The two blokes – retired owners of real estate and wholesale supplies businesses – deny they’re just grumpy old buggers having a whinge.
They cite the tattered old posters on buildings, the dirt-encrusted grime on some shopfronts, and dirty steps and doorways as perfect examples of their complaints.
“Look, it’s just bloody awful,” Mr Bradbery said.
“It’s disgustingly dirty in some places. I had a mate of mine look at it the other day and he agreed, yes, it is bloody awful.”
The two claim they’ve lobbied the council for some action but reckon the buck really stops with the owners of the buildings who have allowed bill-posters to leave junk on the exterior for months and who don’t take any pride in the appearance of their assets.
A random walk down the avenue that becomes the Boulevard of Dreams during the country music festival will show you advertisements and posters from shows we saw eight months ago, still plastered to bulkheads and doorways.
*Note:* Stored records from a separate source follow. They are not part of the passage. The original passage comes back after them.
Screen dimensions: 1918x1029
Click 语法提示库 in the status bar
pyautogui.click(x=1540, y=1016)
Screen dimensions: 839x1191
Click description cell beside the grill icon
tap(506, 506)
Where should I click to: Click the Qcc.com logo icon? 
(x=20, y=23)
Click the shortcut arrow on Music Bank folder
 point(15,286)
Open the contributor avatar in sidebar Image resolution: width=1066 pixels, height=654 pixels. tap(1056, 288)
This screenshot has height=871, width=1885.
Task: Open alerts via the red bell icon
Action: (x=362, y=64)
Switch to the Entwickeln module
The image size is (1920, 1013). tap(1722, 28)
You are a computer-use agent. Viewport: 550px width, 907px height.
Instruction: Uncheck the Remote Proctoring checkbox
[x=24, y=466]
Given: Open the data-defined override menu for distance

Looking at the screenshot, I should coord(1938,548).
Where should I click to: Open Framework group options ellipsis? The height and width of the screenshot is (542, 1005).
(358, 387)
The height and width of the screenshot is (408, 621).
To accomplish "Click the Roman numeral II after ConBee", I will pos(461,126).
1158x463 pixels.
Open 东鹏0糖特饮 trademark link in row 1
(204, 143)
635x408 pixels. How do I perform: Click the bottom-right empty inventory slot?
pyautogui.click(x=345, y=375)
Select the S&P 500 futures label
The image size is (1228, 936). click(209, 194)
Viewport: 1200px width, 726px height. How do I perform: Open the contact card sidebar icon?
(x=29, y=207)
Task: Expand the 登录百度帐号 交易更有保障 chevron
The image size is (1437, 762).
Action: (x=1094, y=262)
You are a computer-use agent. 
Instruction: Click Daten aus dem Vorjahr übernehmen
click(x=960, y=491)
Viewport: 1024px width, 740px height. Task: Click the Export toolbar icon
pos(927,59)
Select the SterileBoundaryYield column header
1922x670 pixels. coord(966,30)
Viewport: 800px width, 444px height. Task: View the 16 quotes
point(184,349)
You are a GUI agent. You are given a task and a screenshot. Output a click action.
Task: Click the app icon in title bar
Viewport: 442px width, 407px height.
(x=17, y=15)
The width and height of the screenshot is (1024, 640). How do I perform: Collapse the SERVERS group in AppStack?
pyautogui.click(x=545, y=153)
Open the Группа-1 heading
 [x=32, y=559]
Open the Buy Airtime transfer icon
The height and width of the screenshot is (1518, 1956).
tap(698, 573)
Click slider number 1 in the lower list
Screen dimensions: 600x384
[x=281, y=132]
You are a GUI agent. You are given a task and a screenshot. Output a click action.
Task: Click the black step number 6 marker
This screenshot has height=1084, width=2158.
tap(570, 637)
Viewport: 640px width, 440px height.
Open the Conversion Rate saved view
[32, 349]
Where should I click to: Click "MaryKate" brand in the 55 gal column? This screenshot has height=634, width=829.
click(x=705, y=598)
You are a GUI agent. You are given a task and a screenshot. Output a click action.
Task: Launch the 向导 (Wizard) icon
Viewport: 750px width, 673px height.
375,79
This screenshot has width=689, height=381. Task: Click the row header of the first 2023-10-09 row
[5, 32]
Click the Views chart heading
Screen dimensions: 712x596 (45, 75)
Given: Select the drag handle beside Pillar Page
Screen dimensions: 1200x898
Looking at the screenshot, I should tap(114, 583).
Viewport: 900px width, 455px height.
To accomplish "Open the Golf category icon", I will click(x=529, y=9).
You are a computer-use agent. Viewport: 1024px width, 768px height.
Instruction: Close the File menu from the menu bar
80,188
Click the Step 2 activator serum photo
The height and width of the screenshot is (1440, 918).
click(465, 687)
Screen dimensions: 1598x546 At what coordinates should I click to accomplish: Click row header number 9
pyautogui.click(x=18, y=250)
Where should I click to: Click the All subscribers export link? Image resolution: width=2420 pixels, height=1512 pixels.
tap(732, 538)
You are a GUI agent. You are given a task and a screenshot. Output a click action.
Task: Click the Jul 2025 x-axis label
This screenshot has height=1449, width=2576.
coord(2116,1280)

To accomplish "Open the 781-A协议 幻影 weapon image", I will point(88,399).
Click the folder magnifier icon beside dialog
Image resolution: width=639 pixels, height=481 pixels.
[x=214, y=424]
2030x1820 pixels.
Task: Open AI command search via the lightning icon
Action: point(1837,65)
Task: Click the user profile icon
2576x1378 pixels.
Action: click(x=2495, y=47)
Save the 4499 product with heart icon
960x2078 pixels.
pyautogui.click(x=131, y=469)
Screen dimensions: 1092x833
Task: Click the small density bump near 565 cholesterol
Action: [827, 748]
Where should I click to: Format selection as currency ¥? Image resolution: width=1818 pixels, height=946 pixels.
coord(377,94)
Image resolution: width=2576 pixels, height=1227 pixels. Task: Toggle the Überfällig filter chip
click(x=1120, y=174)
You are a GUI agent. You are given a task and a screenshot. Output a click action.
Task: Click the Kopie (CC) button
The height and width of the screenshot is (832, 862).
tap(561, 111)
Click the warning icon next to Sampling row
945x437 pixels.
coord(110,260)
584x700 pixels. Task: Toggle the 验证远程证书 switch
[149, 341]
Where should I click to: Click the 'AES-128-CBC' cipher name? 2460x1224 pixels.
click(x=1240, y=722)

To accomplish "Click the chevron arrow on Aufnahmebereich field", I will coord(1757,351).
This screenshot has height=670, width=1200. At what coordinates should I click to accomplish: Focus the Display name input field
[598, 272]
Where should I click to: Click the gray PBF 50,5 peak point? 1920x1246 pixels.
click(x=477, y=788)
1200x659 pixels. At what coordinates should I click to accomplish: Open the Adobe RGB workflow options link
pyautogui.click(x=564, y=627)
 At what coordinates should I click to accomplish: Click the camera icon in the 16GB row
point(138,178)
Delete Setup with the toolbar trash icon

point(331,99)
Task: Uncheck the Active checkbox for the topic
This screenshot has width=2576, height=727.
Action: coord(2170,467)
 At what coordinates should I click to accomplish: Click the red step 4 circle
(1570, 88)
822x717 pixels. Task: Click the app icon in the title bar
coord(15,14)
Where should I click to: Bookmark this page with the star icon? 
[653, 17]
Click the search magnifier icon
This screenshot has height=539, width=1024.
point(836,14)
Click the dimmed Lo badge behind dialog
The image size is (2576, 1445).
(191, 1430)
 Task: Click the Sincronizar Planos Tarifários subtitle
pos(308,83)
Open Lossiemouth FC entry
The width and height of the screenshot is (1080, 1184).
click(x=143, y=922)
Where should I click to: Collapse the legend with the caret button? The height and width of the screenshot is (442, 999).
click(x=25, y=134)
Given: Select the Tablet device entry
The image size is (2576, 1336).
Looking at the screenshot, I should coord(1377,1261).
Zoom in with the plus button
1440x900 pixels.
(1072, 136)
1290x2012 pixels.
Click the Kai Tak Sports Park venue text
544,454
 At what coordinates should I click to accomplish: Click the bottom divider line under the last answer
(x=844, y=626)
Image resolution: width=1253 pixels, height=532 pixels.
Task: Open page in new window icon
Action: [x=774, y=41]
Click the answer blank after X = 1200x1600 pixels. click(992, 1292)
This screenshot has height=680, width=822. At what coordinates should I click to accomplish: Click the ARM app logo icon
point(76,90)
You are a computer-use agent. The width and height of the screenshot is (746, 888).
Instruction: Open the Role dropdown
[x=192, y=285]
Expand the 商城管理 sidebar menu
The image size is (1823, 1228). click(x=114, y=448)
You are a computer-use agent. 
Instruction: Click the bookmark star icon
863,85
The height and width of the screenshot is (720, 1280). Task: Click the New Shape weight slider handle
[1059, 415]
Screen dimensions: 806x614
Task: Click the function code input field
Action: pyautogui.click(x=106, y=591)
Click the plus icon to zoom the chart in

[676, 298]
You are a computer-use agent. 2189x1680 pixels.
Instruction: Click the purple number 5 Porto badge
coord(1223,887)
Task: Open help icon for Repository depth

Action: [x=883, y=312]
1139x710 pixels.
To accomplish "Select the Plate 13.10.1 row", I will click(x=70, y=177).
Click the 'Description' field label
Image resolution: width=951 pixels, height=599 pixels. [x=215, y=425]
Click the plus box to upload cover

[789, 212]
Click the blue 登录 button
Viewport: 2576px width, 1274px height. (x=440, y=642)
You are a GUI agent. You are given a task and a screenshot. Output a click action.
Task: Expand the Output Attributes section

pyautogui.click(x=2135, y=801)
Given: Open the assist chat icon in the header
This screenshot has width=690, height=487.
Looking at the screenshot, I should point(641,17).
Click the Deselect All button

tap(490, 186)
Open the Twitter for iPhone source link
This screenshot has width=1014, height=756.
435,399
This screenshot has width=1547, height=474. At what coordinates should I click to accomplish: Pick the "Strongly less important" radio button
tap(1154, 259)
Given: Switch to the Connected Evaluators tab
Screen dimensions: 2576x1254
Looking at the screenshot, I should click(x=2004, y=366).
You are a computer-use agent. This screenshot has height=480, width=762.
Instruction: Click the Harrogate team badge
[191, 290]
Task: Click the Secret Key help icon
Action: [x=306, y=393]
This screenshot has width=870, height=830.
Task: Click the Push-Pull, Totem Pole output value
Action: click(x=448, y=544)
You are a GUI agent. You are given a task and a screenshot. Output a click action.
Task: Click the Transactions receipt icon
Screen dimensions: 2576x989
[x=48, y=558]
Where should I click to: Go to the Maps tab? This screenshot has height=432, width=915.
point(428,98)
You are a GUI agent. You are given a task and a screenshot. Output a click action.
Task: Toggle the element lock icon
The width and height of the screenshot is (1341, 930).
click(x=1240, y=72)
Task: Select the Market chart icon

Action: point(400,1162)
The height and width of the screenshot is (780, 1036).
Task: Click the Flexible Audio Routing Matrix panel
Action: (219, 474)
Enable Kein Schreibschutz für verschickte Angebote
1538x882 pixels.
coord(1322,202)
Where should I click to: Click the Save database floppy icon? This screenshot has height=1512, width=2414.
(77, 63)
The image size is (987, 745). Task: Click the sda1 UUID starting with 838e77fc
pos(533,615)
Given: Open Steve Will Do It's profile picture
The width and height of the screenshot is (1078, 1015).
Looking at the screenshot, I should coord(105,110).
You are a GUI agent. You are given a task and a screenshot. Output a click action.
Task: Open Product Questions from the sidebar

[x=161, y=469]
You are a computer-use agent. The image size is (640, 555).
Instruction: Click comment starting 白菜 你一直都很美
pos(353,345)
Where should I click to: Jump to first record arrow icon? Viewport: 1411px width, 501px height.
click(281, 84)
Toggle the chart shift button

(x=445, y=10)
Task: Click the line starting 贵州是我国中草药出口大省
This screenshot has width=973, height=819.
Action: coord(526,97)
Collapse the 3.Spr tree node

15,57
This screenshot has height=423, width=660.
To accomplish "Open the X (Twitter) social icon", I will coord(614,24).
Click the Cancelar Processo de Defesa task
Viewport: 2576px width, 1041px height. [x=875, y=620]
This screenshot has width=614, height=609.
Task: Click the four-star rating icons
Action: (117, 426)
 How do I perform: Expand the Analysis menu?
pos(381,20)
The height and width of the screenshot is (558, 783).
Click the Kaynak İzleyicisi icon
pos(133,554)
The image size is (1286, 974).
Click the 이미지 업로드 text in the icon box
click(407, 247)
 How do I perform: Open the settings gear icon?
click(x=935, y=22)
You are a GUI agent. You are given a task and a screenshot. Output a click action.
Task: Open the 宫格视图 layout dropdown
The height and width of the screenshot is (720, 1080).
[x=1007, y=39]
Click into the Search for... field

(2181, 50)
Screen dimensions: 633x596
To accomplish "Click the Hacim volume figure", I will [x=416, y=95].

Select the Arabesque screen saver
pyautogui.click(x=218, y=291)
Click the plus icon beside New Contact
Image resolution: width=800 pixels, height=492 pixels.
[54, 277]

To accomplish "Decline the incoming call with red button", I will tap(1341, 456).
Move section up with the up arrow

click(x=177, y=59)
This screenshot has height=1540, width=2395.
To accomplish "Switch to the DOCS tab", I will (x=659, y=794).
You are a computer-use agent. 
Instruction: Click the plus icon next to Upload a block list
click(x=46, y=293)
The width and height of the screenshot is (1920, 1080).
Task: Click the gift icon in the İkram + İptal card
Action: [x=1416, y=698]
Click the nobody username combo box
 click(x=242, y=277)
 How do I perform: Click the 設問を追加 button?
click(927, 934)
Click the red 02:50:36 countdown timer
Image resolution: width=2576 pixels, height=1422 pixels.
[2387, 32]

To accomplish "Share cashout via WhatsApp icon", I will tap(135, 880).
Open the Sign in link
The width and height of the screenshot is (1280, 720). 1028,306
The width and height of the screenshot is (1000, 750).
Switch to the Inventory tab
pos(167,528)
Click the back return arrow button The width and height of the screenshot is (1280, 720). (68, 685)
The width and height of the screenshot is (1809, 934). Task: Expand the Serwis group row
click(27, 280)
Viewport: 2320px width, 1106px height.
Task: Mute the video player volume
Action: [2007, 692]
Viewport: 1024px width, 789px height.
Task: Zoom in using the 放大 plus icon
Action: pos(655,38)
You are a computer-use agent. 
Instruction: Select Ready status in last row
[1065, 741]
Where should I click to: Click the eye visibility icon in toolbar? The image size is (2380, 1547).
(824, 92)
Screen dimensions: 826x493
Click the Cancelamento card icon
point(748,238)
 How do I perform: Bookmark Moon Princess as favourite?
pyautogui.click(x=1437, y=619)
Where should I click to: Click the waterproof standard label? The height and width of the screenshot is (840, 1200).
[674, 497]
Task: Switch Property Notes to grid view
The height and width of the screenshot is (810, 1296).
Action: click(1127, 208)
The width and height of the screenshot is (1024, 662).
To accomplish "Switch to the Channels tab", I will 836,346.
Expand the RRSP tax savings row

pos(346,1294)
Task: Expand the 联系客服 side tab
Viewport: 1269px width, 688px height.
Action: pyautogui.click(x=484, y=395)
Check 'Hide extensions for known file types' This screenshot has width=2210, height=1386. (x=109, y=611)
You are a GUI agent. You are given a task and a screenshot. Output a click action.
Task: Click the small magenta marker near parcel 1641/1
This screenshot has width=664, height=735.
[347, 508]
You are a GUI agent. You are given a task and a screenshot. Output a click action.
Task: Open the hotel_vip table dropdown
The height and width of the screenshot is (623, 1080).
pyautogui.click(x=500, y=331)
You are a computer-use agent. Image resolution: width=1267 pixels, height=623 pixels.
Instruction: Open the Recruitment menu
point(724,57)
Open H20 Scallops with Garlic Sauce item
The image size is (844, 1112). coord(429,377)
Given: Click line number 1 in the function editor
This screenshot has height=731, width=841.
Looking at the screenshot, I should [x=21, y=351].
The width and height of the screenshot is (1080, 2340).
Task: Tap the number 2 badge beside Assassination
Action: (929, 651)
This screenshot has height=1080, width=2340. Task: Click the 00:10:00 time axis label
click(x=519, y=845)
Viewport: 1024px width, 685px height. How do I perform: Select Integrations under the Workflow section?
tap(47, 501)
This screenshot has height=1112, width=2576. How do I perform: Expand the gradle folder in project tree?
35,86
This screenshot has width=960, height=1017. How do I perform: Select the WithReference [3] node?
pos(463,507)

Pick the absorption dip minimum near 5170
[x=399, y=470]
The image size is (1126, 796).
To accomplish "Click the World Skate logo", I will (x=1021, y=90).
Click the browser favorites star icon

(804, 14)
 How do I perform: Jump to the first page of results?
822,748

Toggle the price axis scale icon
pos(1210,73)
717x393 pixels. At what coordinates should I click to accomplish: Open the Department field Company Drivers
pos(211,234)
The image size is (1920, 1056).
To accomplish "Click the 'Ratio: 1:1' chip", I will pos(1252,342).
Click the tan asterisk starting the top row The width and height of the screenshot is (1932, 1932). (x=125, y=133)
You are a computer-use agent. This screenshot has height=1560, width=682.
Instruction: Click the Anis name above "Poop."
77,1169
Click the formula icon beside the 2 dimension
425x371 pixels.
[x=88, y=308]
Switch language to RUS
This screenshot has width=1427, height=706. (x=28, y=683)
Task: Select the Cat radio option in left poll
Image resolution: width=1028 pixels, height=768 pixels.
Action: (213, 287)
“The place is just grubby in places,” Mr Brody said.
He wants the council to start fronting up to owners to take some action to spruce up the joint.
“Other towns seem to be able to do it, much smaller than us,” he said, citing places like Coonabarabran, Inverell and Broken Hill as recent centres he’s seen where their main street is spruced up and looking clean and sparkling.
Once upon a time, they said, the 5pm shop closure would also herald the arrival of the shopkeeper at the front door, with broom in hand to sweep down his or her store entrance – and more often than not with a hose, too.
They don’t see much of it – but on a walk recently were utterly entranced and happy when they ran into Helen Coutman doing just that at the new store, Barretts.
It was completely unstaged but the two men reckon it’s a great start for a retail revival.
“We’ve lived in Tamworth for years and we’re proud of it, but we’re concerned at what we are seeing now,” Mr Brody said.
“We’ve let it go ... I like to see development go on in town but I think housekeeping is where it starts.”
Vince Bradbery is blunt.
“Look, it just looks like we’ve got no pride. I’m buggered if I know why some people are like that.
“But we need to do something about it.”